:: Data listing ::
++++++

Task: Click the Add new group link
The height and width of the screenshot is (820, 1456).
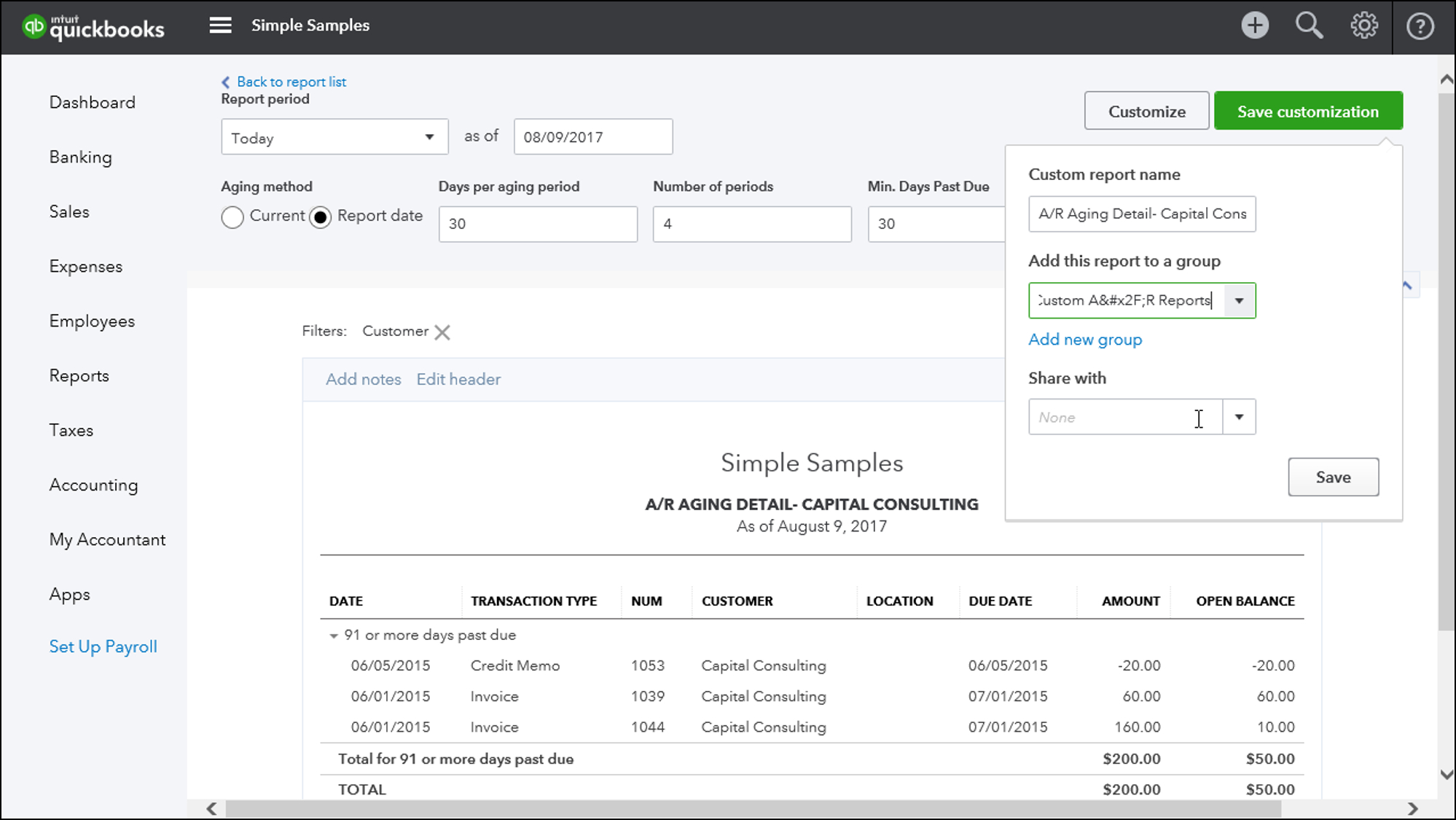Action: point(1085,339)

++++++

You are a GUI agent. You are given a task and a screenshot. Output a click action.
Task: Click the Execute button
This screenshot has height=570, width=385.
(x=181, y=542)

++++++

:: Directions for this task ::
Please rewrite the data as a numbered list, starting with the line that contains "You are a GUI" and going on through the line that contains "(x=181, y=542)", and leave out any blank lines.

:: Finished answer ::
1. You are a GUI agent. You are given a task and a screenshot. Output a click action.
2. Task: Click the Execute button
3. This screenshot has height=570, width=385.
4. (x=181, y=542)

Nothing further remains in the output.